━━━ Passage fourni
Page:Revue des Deux Mondes - 1838 - tome 16.djvu/401

Cette page a été validée par deux contributeurs.
397
REVUE LITTÉRAIRE.

On aperçoit dans ce livre une vive image de la génération de notre droit, c’est-à-dire trois élémens divers, les Gaulois, les Romains, les barbares, concourant, sous l’action immédiate de l’église et de la royauté, à la formation de deux droits distincts, le droit écrit et le droit coutumier, bientôt après confondus en un seul et unique droit qui est celui de notre Code civil. Tel est le caractère de la civilisation française, sensible surtout dans l’histoire de sa législation : les mœurs n’y prédominent point, mais les idées.
━━━━━━
━━━ Données enregistrées
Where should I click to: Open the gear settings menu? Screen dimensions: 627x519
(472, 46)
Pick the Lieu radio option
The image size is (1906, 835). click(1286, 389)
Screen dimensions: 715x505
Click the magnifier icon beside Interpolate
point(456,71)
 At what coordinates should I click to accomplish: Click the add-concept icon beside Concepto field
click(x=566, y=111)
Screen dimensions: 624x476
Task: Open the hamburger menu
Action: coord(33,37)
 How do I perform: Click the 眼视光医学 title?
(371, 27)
━━━━━━
━━━ Données enregistrées
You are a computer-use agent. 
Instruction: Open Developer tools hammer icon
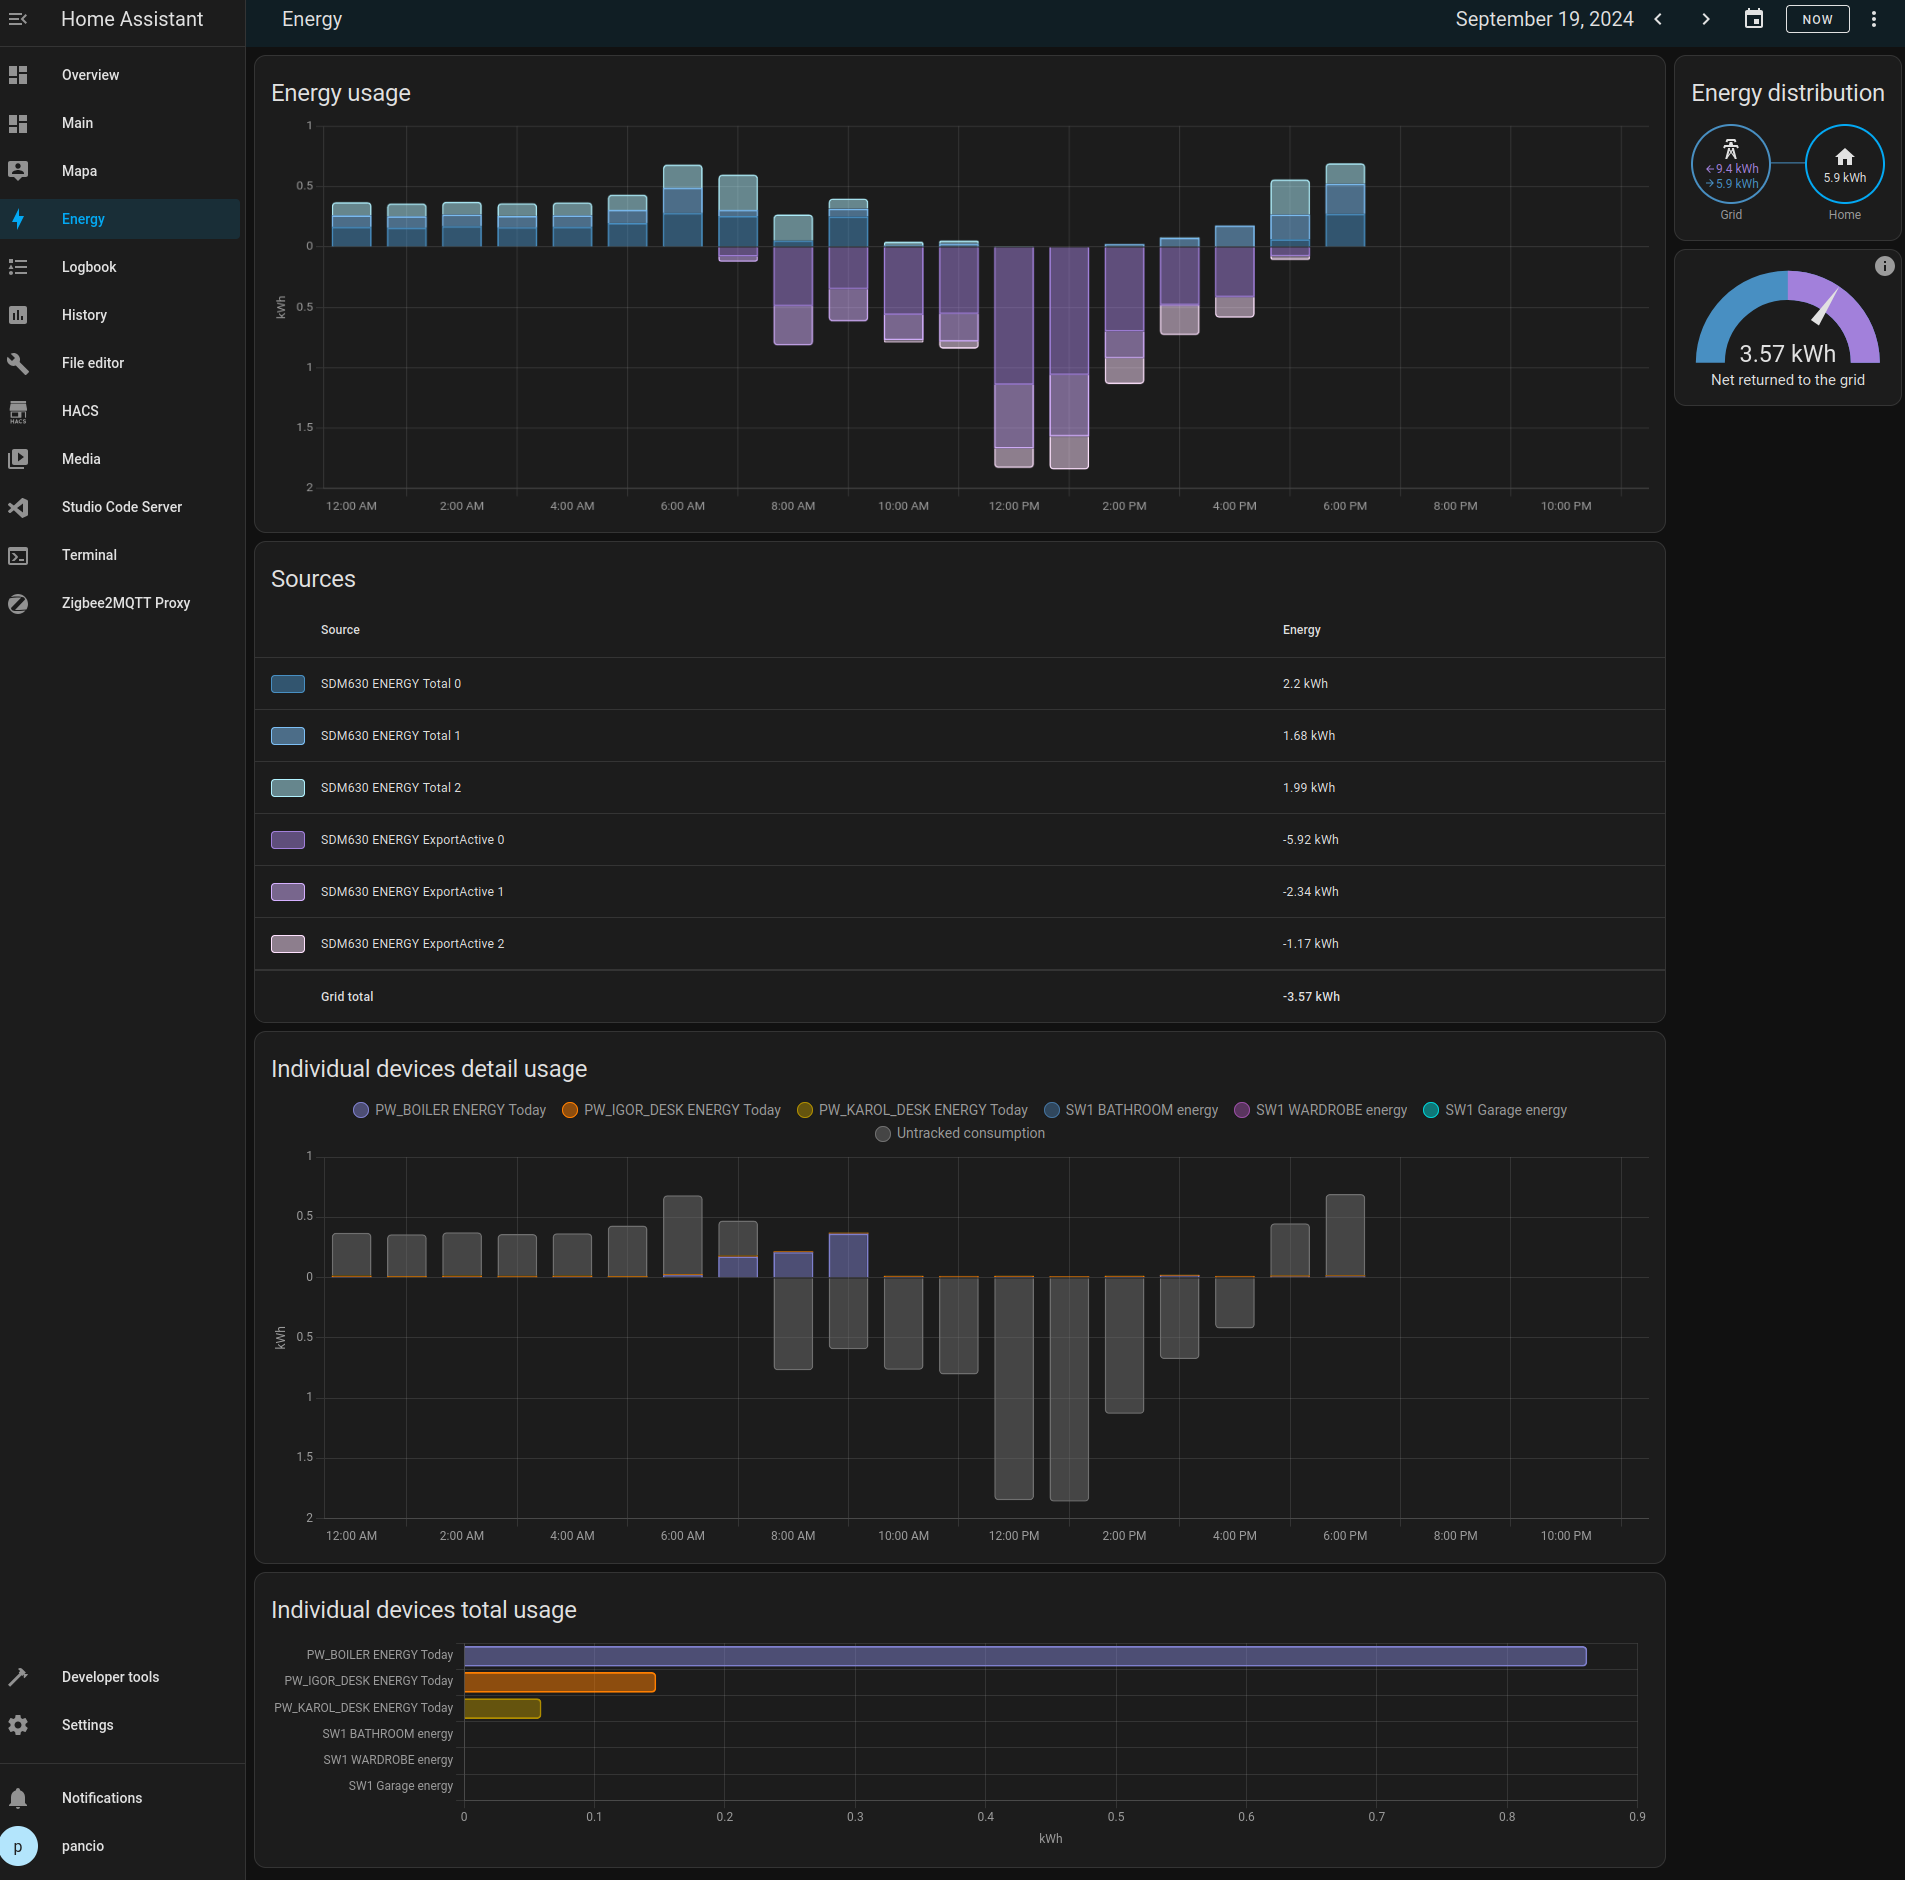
━━━━━━
Reproduisez à l'identique le passage sur la formation du droit français, en commençant par « On aperçoit dans » et en allant jusqu'à « mais les idées. ».

On aperçoit dans ce livre une vive image de la génération de notre droit, c’est-à-dire trois élémens divers, les Gaulois, les Romains, les barbares, concourant, sous l’action immédiate de l’église et de la royauté, à la formation de deux droits distincts, le droit écrit et le droit coutumier, bientôt après confondus en un seul et unique droit qui est celui de notre Code civil. Tel est le caractère de la civilisation française, sensible surtout dans l’histoire de sa législation : les mœurs n’y prédominent point, mais les idées.